- **Data provided**
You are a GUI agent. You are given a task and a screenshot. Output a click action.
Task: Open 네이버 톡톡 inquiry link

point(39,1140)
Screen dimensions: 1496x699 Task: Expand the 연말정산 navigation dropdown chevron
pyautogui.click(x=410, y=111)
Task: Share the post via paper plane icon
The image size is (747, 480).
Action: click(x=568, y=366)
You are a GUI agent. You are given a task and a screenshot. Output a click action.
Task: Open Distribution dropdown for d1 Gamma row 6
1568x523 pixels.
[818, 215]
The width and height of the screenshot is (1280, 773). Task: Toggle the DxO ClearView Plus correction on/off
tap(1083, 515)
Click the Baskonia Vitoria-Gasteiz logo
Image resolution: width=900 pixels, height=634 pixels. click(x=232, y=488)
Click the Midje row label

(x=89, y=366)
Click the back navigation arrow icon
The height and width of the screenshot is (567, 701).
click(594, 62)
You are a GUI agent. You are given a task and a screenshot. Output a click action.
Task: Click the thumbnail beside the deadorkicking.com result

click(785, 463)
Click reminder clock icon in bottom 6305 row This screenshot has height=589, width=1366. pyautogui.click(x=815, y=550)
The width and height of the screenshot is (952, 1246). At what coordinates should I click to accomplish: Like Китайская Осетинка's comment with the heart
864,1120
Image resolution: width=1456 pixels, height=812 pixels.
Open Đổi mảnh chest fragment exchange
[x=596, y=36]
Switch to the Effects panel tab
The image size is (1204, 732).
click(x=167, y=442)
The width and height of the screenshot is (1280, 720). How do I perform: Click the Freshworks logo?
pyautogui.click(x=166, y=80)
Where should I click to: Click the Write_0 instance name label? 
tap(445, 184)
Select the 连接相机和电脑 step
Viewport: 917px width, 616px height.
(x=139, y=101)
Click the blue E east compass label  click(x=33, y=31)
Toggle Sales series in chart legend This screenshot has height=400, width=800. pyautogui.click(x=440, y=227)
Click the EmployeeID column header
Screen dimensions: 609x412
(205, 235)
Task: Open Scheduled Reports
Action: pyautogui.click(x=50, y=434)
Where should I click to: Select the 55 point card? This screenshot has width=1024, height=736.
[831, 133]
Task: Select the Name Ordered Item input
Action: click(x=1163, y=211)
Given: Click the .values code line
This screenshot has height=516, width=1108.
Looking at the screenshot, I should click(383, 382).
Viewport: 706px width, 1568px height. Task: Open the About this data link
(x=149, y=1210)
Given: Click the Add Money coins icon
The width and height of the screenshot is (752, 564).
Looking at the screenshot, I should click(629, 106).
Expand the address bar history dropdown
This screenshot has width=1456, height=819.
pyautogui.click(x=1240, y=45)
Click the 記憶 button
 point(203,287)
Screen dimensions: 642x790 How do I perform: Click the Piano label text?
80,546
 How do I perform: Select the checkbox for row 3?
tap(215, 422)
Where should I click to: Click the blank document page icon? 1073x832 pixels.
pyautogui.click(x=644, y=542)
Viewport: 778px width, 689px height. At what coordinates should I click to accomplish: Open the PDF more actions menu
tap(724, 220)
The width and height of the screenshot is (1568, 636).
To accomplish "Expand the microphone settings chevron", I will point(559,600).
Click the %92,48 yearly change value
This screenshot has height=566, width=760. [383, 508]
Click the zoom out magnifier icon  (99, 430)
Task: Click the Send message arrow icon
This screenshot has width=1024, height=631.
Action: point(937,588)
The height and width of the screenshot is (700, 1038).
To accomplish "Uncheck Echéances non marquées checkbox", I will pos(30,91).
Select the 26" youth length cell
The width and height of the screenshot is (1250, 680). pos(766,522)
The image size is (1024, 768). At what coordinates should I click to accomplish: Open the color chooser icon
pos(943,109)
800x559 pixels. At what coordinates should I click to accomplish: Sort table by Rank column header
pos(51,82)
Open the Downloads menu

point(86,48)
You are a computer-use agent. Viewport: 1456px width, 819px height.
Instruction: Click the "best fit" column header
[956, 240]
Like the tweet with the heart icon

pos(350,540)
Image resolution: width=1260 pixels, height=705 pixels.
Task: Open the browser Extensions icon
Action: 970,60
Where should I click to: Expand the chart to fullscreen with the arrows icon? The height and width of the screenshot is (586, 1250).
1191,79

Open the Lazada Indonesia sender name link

- **Exercise goal**
Set down exactly the lines of the data above, beginning with the line that has "The height and width of the screenshot is (567, 701)." and ending with the line that has "Click reminder clock", and no others.

- **Problem solution**
The height and width of the screenshot is (567, 701).
click(594, 62)
You are a GUI agent. You are given a task and a screenshot. Output a click action.
Task: Click the thumbnail beside the deadorkicking.com result

click(785, 463)
Click reminder clock icon in bottom 6305 row This screenshot has height=589, width=1366. pyautogui.click(x=815, y=550)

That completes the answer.